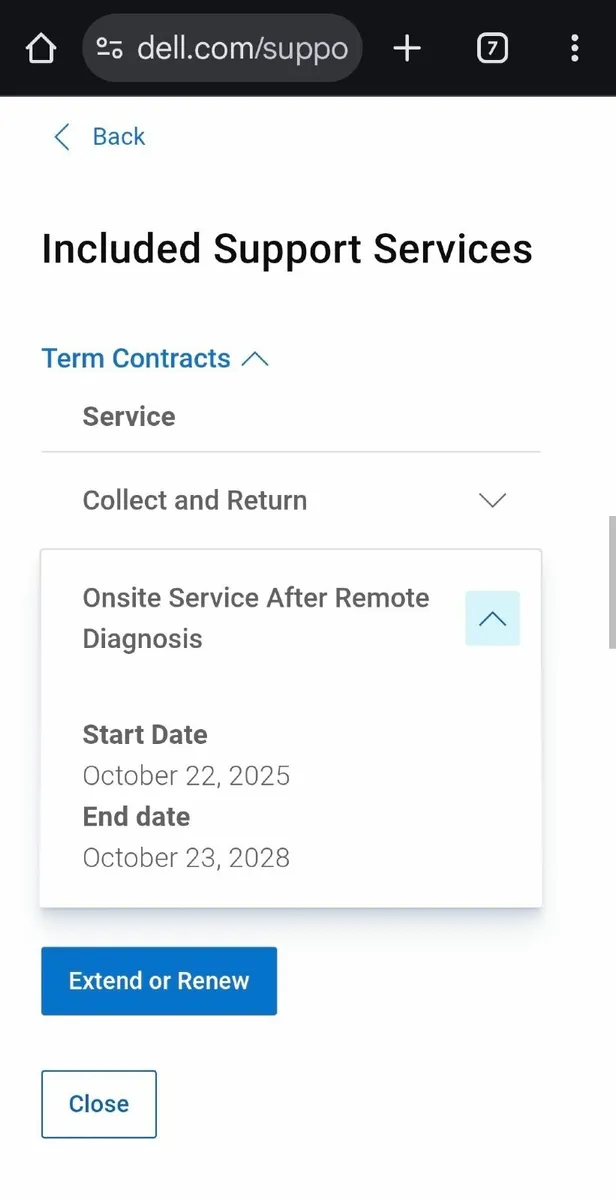Click the October 23, 2028 end date
Viewport: 616px width, 1200px height.
[x=186, y=857]
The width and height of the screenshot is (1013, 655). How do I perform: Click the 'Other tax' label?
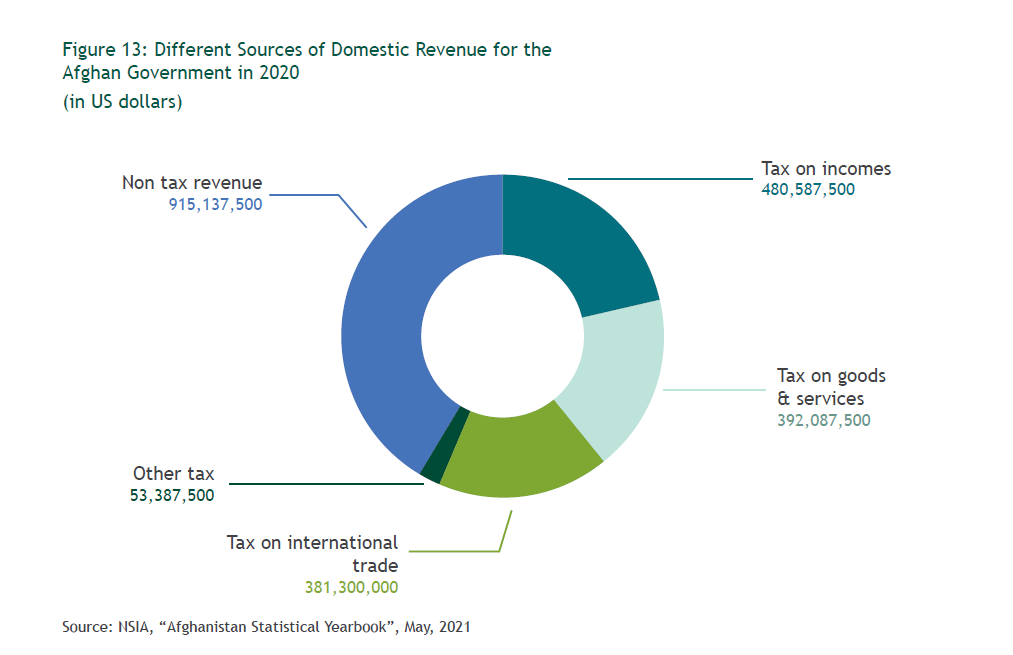click(x=173, y=474)
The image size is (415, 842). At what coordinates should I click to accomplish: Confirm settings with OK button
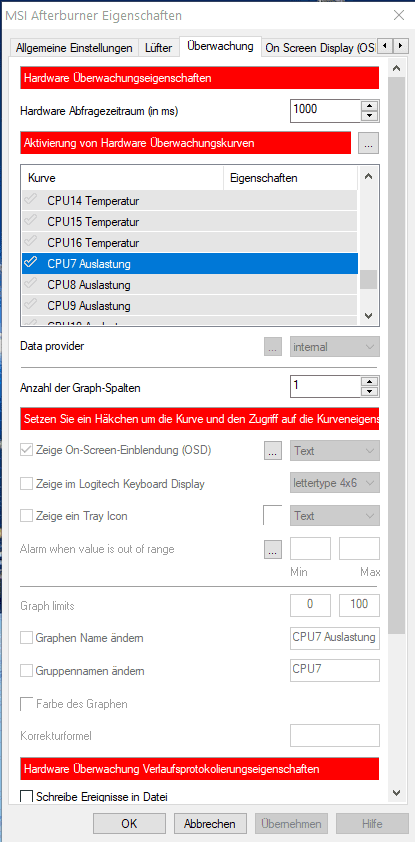click(x=129, y=824)
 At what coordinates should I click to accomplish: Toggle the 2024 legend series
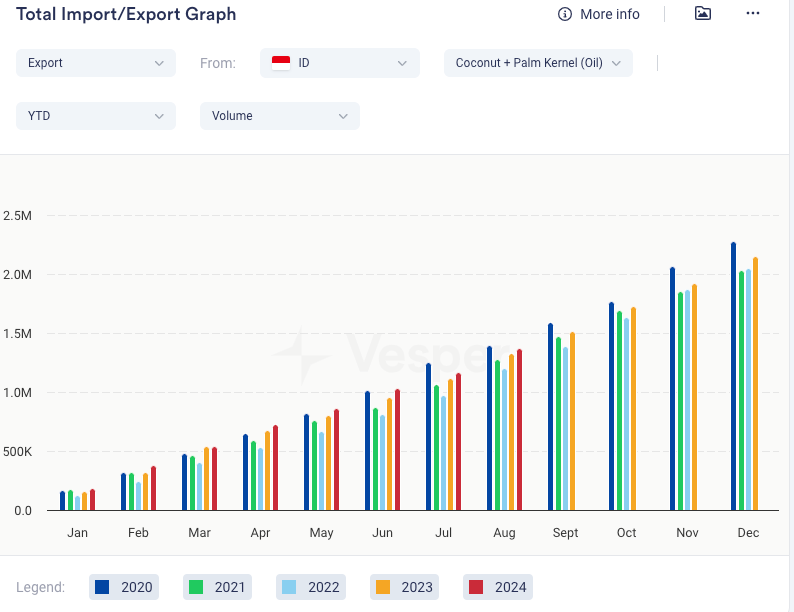point(497,587)
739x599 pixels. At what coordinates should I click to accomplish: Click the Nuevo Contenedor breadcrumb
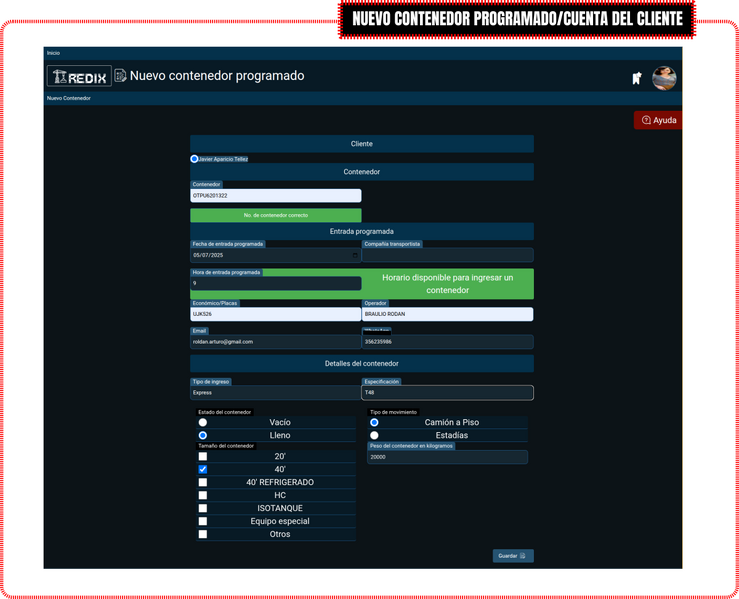[x=69, y=98]
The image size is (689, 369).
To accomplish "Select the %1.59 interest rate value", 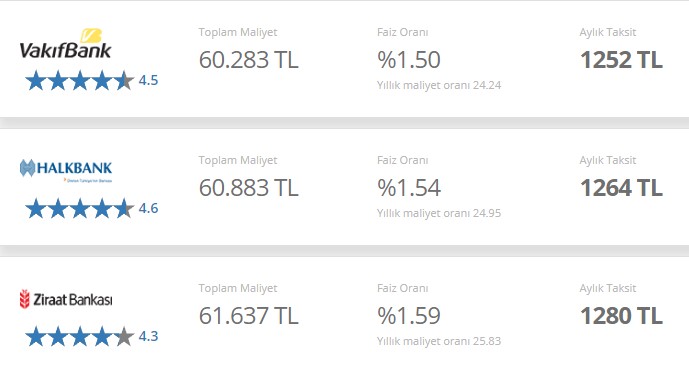I will pos(409,315).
========
> [Exercise goal]
Copy the lines verbatim, starting at the line that contains "At what coordinates should I click to accomplish: Toggle" and stopping after the line that contains "[x=69, y=98]". Leave the pictures out of your copy.

> [Result]
 At what coordinates should I click to accomplish: Toggle the 2024 legend series
point(497,587)
739x599 pixels. At what coordinates should I click to accomplish: Click the Nuevo Contenedor breadcrumb
[x=69, y=98]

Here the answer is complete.